■ INSTRUCTIONS FOR THE TASK: Leave the pictures out, and transcribe the material below exactly from the line with "Where should I" to the line with "Given: Select spreadsheet", both lines included.

■ TASK DATA:
========================

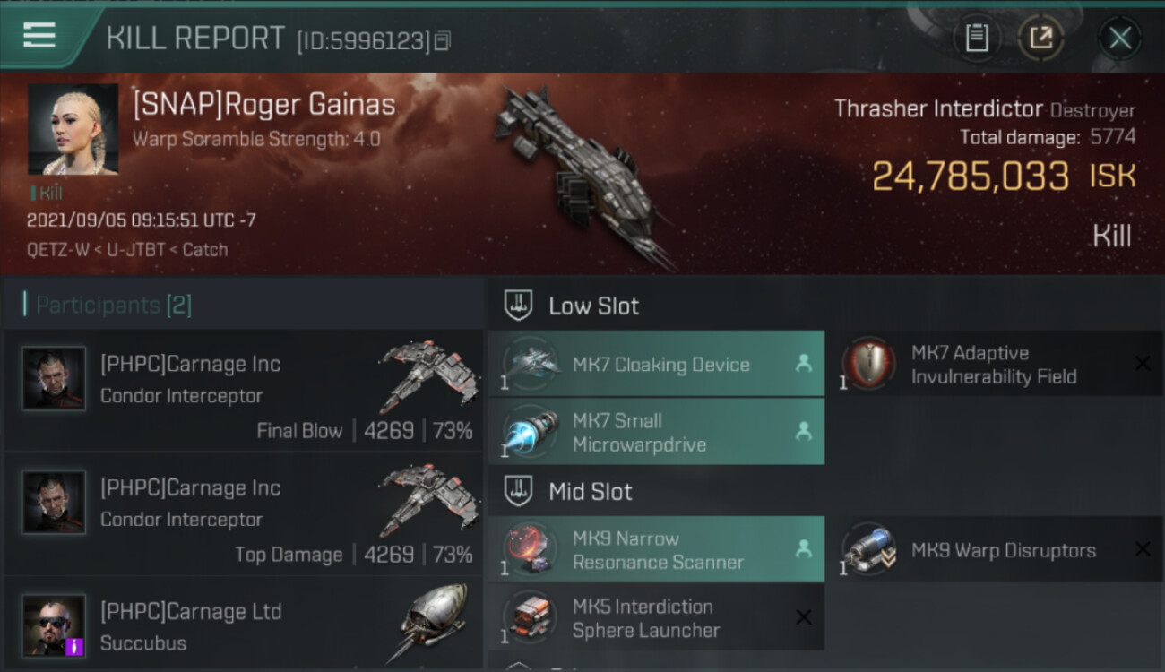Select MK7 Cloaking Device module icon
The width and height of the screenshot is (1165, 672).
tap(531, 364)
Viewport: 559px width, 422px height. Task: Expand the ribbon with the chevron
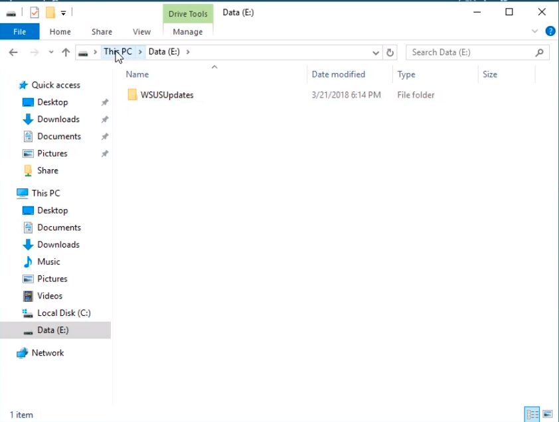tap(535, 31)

========================

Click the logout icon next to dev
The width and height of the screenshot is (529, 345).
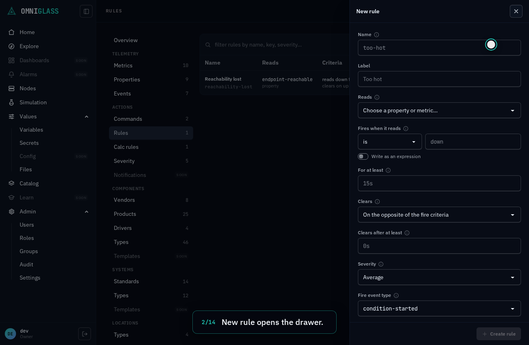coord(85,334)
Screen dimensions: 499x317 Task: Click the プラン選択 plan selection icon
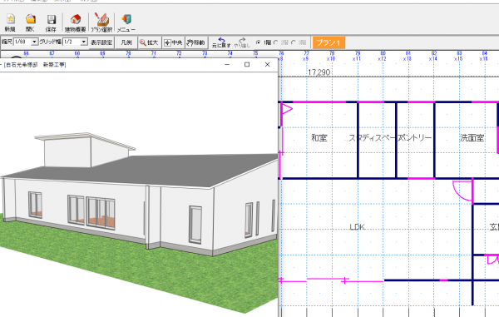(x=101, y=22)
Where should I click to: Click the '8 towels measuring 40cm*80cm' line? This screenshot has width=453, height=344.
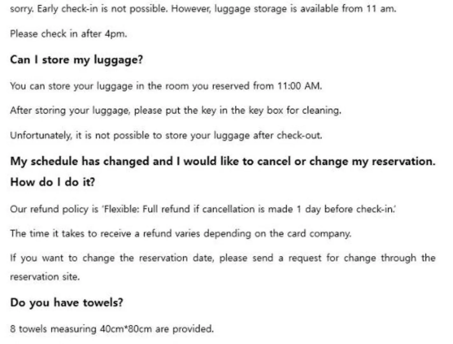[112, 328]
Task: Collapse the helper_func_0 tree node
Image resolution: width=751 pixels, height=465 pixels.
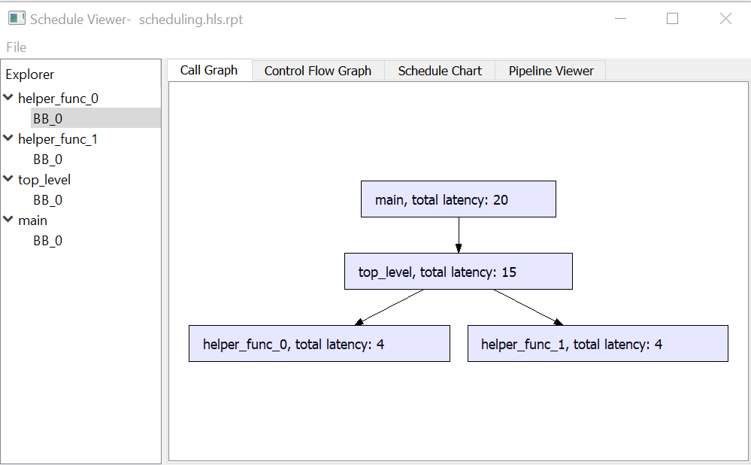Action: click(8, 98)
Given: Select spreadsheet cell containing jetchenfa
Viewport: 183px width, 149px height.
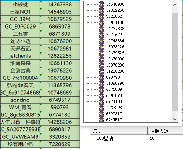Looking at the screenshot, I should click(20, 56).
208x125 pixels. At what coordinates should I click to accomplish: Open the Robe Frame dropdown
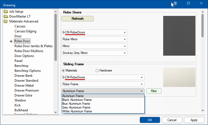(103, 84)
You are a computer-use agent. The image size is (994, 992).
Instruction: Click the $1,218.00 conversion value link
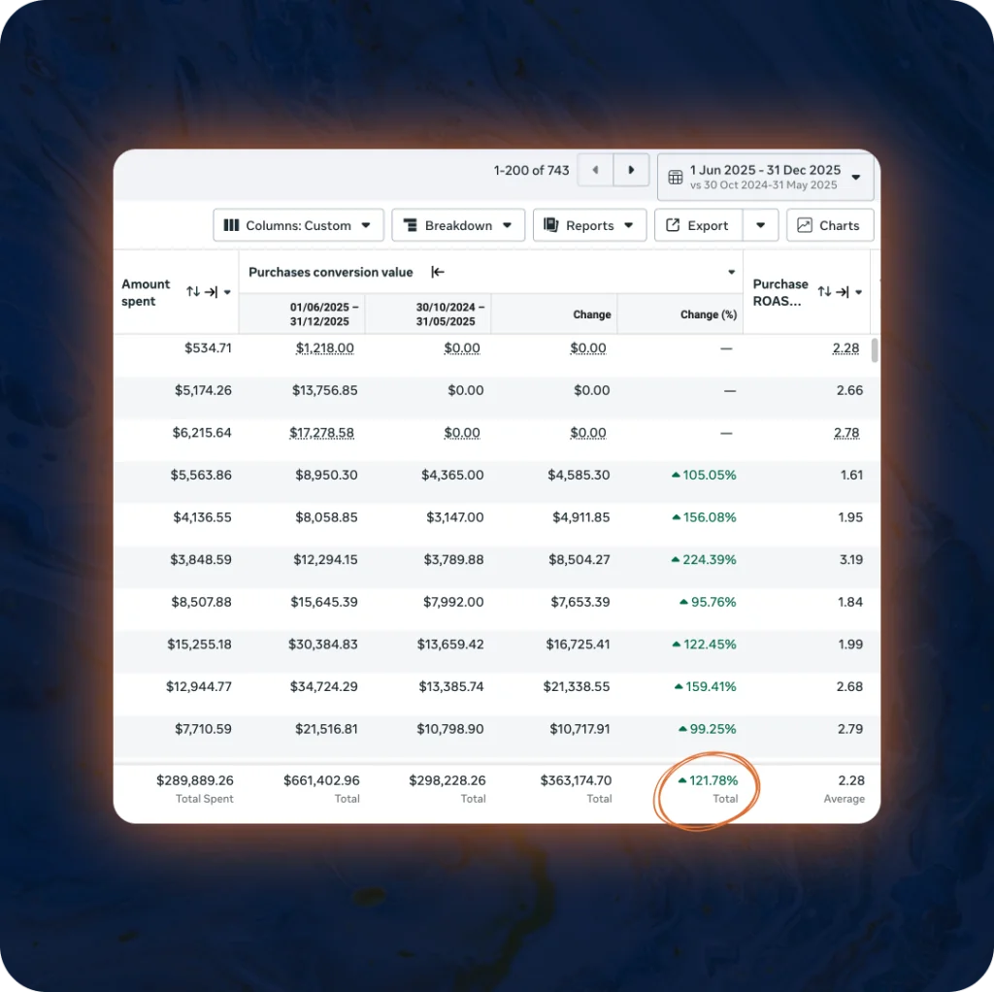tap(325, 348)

========================

■ FINISHED TASK:
Where should I click to: Click the '8 towels measuring 40cm*80cm' line? This screenshot has width=453, height=344.
[112, 328]
Task: Collapse the helper_func_0 tree node
Image resolution: width=751 pixels, height=465 pixels.
Action: click(8, 98)
Given: Select spreadsheet cell containing jetchenfa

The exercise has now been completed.